When we first started seeing our developmental pediatrician, she talked some about genetic testing. At the time, we said no, because our insurance would not cover it. The genetic doctor at the hospital we use then left, and since then we have learned about the Katie Beckett program, so Braeden recieves medical assistance now through that, and last year when Brae's g-tube was placed, I quit my job to stay home with him and so now we are covered under my husband's insurance (we had been using mine). The hospital hired a new genetics doctor, and now Braeden's doctor would like us to think about genetic testing again.

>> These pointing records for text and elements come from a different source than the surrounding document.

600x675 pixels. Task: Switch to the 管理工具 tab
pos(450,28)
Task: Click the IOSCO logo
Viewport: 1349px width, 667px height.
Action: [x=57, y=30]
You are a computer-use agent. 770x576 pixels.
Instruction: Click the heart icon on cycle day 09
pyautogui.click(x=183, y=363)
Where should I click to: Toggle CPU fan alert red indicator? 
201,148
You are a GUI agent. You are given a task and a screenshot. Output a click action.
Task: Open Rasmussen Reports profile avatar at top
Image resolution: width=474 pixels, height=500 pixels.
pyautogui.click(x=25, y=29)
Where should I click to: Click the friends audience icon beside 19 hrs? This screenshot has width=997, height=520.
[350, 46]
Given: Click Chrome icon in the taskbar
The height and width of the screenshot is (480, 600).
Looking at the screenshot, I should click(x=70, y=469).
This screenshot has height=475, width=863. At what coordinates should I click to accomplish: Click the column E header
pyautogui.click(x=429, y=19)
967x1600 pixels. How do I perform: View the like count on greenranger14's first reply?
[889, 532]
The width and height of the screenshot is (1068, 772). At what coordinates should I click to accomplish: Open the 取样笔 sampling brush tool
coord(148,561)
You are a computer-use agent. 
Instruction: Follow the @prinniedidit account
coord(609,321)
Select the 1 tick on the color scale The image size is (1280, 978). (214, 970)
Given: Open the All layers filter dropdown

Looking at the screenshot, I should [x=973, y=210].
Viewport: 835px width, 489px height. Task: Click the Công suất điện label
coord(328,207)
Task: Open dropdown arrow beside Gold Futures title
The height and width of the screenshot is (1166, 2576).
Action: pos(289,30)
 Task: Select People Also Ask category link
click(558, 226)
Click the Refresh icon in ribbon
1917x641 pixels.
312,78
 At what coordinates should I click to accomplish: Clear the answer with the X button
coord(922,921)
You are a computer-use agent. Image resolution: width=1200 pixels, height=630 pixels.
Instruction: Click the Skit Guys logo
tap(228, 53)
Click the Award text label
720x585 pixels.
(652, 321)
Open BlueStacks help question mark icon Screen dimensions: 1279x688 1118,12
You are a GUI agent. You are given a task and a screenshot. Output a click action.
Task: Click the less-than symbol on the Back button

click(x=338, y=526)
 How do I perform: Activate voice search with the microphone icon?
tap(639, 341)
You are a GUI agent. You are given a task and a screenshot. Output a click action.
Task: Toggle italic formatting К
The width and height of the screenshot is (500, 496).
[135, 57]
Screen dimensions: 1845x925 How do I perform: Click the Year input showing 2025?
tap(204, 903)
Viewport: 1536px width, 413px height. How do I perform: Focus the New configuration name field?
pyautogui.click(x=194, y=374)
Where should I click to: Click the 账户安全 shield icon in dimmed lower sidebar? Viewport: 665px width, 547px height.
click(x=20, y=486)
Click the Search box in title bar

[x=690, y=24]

I'm scared! What if they tell me something I don't want to know? What if they say his problem is the fault of my kidney disease, or worse, tell me that he has some syndrome and is expected not to live past 12 or 20? I don't think I can handle that. So, everyone around me is telling me all these really good reasons to go ahead with it. Like, maybe they will find something and then be able to treat him with a special diet, or a new drug, or a new therapy. Maybe an official diagnosis would open the door for more services available to him. His speech therapist from B-3 will also be seeing him for summer therapy, and she says an official diagnosis would make her prior auth so much easier, but then told me that she thinks the only real reason we should go ahead with this is if we decide to have more kids (at this point, between my disease and the thousands of dollars we put into fertility treatments, I'm thinking Brae will be an only child).
So, I guess my question is mainly about whether or not any of you did any genetic testing and how things turned out. If so, looking back, would you do it again? If you didn't do genetic testing, do you wish you did? Any other advice, words of wisdom, etc, etc, etc, would be greatly appreciated.